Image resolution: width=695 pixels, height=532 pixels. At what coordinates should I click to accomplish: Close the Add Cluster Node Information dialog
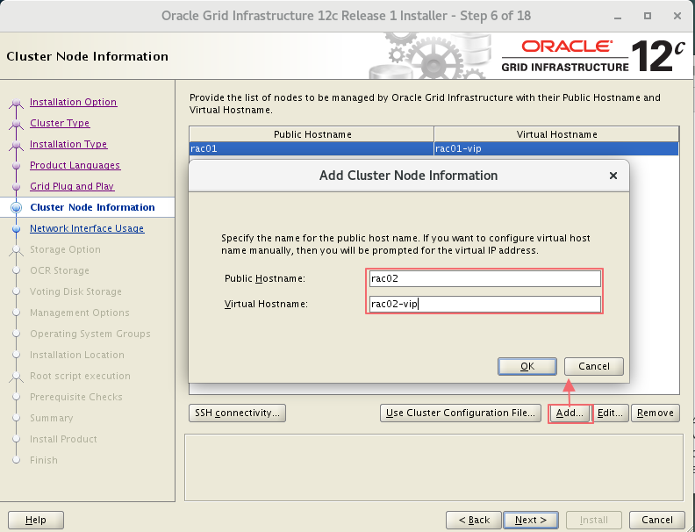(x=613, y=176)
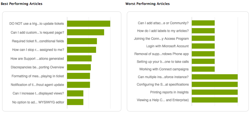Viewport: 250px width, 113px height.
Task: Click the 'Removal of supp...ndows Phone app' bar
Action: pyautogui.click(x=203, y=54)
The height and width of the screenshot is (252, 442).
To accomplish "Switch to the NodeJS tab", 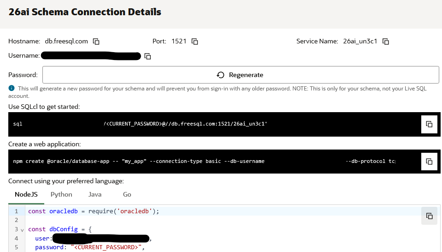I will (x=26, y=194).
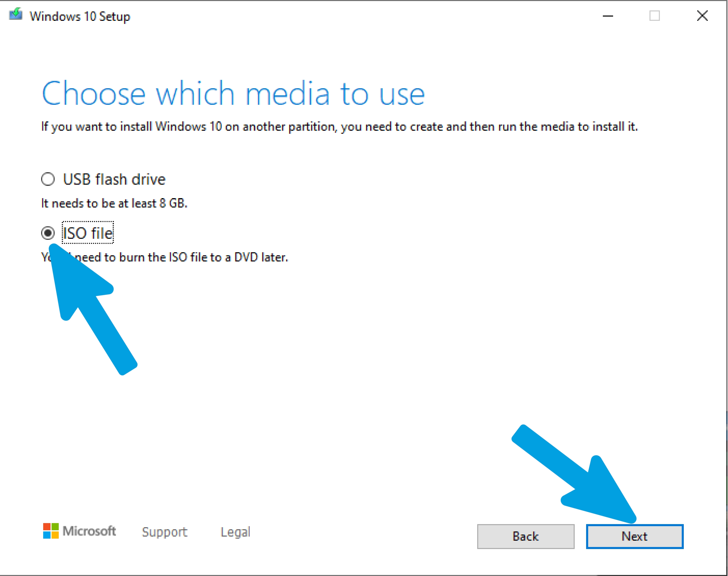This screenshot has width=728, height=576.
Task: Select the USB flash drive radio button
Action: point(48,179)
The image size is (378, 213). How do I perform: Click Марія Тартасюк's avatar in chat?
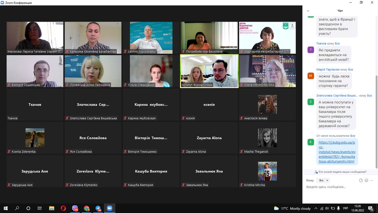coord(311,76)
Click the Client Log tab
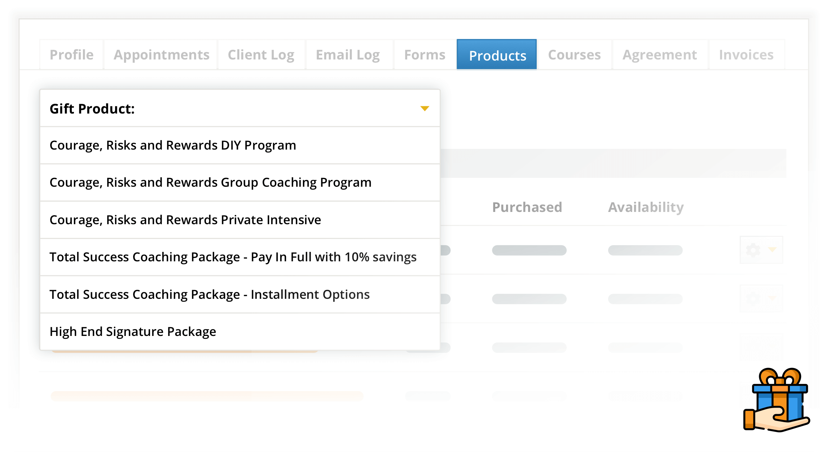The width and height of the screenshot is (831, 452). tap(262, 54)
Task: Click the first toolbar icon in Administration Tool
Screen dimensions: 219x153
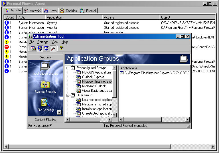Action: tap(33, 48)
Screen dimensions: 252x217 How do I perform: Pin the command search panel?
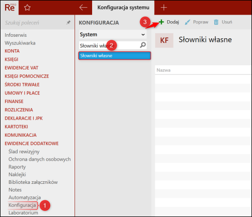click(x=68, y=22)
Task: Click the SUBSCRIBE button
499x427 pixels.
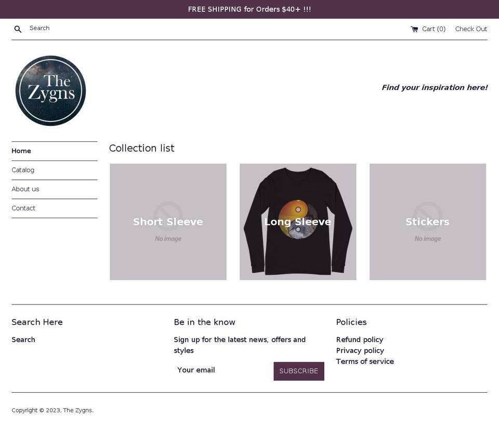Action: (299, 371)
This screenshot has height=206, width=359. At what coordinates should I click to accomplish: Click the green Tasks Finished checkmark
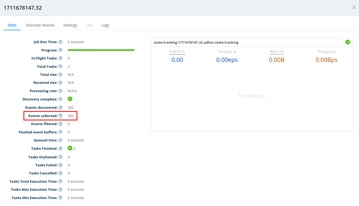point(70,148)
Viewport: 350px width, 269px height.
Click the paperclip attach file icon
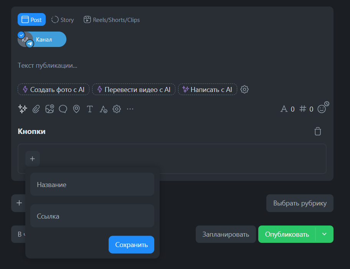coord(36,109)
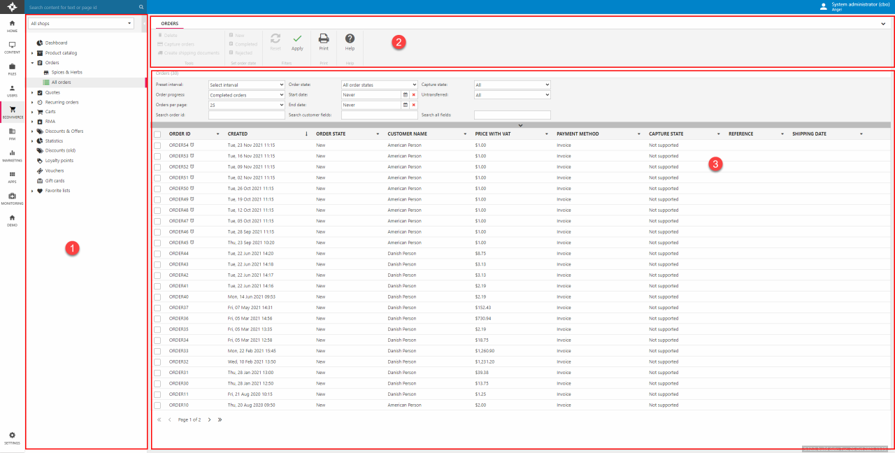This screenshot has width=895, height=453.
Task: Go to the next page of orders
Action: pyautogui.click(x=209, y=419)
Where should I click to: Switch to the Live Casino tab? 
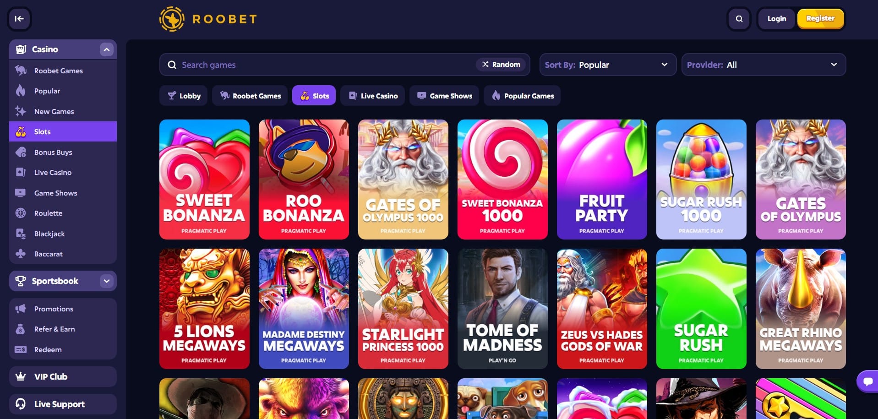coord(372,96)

###

What is being asked »
After locating the line with "This screenshot has height=206, width=359.", transcribe it and the rest of the data above exactly as written, without any picture.

Response to this exercise »
This screenshot has height=206, width=359. At what coordinates should I click to accomplish: Click the green Tasks Finished checkmark
point(70,148)
Viewport: 350px width, 269px height.
Click the paperclip attach file icon
coord(36,109)
This screenshot has width=895, height=453.
Task: Go to the next page of orders
Action: pyautogui.click(x=209, y=419)
Where should I click to: Switch to the Live Casino tab? 
coord(372,96)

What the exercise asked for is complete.